戦後、自衛隊を巡る世論は揺れ動いてきた。ゆえに慰霊碑も簡単には立ち入れない場所に設置されたのだろう。時代は変わり、自衛隊は世論調査でも「信頼できる」との回答が90%以上に達する組織となったが、自衛官の殉職に対する世間の関心はさほど高くはない。「戦死」となればなおさら考えたくないものとして扱われている。
また、自衛隊を「軍隊ではない」として憲法9条を掲げながら、政府を攻撃する時にだけ「自衛官の身にもなれ」「自衛官の家族がかわいそうだ」と引き合いに出す人もいる。

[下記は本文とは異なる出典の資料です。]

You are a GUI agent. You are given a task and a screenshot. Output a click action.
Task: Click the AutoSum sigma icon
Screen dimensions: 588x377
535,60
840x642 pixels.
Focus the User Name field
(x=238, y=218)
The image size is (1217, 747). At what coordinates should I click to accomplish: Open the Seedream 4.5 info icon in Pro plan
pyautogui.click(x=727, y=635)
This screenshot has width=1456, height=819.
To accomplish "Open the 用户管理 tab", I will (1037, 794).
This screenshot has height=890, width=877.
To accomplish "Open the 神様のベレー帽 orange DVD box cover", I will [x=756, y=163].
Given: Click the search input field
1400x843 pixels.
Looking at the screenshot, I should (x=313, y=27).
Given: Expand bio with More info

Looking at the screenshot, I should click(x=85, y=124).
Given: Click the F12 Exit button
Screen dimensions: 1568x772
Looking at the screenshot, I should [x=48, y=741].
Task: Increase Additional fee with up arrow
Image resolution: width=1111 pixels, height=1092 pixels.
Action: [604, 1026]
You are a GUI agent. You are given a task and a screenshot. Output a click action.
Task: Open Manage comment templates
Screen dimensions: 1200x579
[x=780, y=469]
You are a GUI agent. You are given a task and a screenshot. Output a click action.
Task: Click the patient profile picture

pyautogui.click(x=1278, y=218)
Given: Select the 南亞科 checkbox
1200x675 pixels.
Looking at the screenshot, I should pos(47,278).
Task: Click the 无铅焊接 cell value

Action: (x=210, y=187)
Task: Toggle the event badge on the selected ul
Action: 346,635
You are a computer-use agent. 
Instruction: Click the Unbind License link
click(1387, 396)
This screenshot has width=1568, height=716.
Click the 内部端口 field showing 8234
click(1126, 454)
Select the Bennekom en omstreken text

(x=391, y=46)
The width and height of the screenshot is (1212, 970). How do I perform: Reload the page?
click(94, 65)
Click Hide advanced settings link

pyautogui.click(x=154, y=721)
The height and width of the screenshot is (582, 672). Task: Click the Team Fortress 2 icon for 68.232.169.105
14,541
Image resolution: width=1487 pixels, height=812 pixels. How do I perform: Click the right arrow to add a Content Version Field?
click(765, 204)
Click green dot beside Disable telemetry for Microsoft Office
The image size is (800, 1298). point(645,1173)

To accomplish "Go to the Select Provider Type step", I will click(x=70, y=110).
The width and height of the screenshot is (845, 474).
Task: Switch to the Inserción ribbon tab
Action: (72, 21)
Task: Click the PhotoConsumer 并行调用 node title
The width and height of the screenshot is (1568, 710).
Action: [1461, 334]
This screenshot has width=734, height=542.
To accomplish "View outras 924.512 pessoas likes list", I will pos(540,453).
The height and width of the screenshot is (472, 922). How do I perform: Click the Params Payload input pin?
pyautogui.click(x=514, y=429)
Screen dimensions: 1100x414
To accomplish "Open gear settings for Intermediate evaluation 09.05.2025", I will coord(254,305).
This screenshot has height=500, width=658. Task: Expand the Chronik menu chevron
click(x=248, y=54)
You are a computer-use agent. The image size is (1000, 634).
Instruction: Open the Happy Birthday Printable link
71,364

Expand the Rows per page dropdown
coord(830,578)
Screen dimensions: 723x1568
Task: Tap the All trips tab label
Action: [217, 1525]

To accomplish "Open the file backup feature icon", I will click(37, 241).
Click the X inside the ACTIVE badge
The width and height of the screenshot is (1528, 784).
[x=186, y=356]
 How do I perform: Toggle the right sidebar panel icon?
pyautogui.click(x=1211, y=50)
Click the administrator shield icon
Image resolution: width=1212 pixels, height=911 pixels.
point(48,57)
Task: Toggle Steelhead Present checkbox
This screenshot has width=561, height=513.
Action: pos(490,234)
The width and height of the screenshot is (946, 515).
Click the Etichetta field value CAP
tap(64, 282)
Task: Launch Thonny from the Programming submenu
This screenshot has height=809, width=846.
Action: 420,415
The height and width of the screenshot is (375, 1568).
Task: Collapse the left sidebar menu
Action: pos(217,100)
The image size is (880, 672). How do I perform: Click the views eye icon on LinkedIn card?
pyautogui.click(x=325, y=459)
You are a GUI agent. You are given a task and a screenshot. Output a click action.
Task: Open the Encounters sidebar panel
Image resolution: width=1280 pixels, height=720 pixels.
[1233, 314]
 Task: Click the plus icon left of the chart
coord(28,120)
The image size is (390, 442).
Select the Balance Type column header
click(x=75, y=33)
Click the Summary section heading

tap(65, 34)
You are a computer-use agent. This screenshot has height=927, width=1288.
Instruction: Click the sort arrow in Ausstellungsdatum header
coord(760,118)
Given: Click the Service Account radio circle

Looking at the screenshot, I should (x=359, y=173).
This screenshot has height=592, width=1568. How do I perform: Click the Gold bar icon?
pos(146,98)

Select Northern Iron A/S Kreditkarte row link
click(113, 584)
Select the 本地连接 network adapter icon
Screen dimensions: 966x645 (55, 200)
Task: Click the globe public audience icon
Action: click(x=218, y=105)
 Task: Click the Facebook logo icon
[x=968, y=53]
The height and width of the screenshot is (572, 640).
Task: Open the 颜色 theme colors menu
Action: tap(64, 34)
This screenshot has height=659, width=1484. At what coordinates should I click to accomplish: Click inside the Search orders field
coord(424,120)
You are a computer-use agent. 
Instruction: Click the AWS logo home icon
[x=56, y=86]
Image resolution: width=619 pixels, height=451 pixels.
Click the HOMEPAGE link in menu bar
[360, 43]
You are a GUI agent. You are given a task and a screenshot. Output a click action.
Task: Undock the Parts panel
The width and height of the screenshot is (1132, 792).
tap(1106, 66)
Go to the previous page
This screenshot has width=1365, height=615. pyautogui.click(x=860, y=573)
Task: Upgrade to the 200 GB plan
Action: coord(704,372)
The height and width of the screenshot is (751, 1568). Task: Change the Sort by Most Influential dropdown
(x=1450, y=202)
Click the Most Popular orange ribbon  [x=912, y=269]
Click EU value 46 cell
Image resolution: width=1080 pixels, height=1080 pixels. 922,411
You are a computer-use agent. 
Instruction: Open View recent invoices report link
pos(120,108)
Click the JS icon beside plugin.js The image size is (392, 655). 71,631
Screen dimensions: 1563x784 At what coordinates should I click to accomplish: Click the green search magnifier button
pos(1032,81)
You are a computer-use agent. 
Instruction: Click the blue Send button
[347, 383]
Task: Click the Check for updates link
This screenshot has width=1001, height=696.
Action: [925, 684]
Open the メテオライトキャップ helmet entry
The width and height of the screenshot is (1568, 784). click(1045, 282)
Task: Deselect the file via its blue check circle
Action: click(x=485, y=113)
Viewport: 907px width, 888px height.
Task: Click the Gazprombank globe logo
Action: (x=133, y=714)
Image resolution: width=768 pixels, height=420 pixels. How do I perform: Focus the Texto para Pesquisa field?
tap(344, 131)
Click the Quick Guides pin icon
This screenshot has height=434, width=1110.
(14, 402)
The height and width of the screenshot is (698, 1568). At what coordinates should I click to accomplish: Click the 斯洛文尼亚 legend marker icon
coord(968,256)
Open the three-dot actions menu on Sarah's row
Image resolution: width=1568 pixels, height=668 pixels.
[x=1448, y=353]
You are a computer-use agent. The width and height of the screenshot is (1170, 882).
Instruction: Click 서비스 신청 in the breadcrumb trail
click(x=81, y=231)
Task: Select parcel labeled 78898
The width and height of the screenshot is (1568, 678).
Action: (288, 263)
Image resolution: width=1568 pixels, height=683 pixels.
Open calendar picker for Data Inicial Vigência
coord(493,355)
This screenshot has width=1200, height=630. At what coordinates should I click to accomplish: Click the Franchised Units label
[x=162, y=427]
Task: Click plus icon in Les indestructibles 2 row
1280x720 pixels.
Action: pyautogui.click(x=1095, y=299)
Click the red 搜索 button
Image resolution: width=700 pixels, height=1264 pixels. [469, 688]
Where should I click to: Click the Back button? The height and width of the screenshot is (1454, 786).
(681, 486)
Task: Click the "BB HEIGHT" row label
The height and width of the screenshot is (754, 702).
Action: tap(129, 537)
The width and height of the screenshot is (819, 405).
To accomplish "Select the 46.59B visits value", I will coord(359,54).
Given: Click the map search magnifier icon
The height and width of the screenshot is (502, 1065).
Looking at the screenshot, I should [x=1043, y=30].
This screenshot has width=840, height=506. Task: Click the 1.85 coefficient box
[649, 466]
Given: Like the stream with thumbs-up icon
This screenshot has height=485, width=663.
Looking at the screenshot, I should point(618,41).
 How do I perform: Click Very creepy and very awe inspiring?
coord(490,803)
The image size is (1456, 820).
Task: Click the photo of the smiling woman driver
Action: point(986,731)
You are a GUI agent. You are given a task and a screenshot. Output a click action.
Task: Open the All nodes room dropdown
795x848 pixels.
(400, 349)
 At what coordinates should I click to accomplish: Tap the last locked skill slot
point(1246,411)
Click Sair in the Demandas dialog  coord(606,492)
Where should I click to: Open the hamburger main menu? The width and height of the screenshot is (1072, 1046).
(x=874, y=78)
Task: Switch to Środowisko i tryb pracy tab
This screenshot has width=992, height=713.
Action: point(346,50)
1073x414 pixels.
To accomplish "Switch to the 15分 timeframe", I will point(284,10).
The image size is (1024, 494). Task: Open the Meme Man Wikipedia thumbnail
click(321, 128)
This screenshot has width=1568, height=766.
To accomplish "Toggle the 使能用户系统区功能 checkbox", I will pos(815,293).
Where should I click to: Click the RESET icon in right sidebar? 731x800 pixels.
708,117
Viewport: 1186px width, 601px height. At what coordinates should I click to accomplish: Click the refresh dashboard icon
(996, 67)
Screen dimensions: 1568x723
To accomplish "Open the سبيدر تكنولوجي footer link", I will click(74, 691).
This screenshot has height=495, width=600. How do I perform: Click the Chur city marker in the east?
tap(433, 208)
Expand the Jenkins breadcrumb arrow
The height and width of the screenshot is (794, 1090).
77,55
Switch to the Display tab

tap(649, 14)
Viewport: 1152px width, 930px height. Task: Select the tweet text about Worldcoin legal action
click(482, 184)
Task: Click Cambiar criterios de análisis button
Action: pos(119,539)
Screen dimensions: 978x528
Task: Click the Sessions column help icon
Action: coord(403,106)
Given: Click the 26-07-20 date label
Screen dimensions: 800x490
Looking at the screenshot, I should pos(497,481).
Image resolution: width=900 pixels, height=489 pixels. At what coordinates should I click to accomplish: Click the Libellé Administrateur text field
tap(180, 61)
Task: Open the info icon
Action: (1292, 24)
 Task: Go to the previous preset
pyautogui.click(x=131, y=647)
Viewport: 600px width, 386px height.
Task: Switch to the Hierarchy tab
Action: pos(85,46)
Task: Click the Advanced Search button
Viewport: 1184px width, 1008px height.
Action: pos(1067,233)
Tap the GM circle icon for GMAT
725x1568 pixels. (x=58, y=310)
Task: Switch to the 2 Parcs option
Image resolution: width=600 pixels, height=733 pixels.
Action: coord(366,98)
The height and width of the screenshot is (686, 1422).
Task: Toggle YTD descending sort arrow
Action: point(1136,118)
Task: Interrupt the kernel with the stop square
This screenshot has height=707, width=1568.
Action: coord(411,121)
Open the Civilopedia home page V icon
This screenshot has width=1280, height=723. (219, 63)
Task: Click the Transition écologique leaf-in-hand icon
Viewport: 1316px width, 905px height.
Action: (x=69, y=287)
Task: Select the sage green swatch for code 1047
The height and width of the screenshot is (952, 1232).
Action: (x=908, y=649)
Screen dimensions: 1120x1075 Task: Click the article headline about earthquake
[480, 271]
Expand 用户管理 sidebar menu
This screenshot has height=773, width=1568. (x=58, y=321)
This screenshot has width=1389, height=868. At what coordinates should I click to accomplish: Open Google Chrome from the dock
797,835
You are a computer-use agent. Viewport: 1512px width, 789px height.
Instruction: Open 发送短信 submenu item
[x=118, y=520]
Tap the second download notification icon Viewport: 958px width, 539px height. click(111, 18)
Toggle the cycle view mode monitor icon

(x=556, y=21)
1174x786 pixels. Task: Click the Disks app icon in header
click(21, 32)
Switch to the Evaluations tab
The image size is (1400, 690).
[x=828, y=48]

そういう人にも一度でいい、慰霊碑に手を合わせてもらいたいと願わずにいられない。
▽梶原麻衣子(かじわら・まいこ) 1980年、埼玉県生まれ。中大文学部史学科卒。IT企業勤務後、2005年から花田紀凱編集長の「月刊WiLL」「月刊Hanada」編集部に所属。19年に退職し、現在はフリーの編集者・ライターとして活動。著書に「『“右翼”雑誌』の舞台裏」「安倍晋三 ドナルド・トランプ交友録」。